▶ ASSIGNMENT
Filter the data for lines with the word "question" and copy those lines.

Saved data entries:

################

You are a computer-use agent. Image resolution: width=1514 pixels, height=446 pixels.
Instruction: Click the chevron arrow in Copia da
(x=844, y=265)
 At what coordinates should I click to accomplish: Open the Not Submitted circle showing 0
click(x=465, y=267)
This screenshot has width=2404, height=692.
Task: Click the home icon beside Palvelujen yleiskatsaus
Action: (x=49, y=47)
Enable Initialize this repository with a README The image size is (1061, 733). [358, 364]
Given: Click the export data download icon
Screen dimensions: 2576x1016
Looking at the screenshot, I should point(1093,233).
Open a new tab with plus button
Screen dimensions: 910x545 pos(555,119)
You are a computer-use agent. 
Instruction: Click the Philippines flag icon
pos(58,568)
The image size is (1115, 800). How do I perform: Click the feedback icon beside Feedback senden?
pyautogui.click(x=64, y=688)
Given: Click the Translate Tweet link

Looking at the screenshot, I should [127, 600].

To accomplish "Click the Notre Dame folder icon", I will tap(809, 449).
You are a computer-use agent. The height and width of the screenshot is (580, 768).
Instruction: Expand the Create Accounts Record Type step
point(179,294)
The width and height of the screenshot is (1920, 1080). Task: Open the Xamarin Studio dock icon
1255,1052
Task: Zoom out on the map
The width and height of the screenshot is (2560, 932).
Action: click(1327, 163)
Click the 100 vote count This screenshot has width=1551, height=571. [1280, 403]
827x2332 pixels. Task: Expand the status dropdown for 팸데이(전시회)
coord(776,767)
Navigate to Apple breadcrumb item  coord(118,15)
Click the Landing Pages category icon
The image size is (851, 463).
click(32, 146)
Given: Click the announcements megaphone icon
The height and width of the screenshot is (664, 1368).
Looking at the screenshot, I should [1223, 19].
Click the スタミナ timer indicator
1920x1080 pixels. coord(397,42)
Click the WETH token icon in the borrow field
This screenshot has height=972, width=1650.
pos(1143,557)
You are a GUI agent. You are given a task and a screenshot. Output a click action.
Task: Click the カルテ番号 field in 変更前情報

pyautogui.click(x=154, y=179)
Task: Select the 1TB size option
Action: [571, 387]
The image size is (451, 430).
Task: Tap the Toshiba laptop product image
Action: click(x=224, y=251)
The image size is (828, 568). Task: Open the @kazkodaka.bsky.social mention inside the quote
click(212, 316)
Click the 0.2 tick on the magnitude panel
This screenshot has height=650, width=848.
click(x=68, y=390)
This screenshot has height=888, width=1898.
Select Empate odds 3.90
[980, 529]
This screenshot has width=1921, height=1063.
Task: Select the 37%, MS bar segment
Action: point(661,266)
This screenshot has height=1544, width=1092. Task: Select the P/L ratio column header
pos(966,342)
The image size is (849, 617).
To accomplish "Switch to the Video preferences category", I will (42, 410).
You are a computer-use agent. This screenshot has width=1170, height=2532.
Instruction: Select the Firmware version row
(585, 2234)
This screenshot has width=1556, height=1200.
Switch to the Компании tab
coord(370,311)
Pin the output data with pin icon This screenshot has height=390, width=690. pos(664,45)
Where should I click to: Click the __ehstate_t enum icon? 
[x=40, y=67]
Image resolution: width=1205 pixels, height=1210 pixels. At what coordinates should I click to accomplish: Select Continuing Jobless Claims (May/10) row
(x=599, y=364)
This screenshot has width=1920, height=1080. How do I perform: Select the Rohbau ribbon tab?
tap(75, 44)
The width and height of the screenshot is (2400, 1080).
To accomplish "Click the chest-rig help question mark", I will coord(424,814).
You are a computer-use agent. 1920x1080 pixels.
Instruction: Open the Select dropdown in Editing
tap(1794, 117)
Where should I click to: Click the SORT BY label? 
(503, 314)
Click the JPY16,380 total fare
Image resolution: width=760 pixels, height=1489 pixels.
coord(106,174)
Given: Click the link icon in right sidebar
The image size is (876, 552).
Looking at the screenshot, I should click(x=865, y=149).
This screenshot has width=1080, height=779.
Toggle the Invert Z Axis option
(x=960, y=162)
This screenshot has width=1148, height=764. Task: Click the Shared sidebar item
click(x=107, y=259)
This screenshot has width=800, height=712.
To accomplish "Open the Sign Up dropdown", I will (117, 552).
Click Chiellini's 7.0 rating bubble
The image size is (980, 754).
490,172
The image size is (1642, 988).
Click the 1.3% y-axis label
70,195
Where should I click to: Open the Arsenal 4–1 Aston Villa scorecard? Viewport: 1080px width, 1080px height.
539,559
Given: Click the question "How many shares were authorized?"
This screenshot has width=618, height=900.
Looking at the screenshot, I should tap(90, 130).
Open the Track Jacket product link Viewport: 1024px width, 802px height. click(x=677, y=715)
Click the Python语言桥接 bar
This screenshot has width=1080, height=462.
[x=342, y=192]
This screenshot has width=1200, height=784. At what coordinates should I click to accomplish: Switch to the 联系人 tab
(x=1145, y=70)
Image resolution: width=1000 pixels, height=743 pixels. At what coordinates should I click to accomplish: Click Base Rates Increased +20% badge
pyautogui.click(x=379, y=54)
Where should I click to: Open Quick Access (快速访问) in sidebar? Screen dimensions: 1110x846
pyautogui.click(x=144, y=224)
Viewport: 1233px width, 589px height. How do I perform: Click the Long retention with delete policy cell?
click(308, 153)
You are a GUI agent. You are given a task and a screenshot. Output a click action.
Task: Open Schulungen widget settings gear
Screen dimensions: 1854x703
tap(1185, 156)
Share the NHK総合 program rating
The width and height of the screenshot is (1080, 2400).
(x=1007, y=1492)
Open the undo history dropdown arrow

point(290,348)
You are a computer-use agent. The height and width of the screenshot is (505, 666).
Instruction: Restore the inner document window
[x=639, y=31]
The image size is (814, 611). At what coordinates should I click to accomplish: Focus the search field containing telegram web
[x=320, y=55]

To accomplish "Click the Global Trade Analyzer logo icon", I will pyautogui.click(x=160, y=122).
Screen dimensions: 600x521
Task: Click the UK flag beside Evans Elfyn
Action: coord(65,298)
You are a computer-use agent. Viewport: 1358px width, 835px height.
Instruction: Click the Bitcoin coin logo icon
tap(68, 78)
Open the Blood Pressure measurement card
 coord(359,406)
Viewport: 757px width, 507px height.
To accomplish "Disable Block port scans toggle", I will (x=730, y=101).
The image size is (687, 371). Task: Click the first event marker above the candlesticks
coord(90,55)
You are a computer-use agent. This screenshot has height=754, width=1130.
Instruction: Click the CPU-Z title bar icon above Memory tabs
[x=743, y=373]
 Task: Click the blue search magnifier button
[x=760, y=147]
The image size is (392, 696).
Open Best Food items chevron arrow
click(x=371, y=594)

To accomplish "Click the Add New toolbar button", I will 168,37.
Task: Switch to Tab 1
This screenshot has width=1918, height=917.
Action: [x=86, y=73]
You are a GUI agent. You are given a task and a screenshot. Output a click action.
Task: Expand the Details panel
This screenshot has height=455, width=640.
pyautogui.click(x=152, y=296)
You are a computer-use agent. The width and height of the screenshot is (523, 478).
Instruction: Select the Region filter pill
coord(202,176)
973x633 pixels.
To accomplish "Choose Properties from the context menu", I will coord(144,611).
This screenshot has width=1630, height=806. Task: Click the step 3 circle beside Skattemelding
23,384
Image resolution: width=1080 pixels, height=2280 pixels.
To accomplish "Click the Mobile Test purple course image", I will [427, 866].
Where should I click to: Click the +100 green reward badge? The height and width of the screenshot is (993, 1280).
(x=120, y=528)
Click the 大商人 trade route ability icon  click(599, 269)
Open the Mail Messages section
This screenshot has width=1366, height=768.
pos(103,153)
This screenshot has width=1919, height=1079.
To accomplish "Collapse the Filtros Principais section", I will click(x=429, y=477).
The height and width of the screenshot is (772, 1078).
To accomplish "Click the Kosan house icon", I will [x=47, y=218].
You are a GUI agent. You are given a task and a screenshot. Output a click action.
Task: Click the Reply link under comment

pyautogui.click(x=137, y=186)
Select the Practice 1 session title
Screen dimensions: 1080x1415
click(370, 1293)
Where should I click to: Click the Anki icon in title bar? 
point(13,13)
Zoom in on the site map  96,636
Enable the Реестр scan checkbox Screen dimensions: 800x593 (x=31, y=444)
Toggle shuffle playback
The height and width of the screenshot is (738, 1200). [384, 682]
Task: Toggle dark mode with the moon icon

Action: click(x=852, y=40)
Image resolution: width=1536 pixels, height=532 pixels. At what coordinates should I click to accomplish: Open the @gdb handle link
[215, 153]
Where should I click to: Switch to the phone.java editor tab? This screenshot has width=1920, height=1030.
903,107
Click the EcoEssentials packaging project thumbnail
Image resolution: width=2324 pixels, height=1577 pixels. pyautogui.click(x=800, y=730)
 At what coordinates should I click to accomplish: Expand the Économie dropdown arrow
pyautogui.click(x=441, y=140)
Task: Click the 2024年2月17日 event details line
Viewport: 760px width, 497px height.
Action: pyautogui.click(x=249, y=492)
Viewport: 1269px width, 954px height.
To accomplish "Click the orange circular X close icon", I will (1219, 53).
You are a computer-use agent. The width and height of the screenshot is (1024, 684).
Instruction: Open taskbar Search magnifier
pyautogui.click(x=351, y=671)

################

▶ EXERCISE SOLUTION
To accomplish "Click the chest-rig help question mark", I will coord(424,814).
Given: Click the question "How many shares were authorized?"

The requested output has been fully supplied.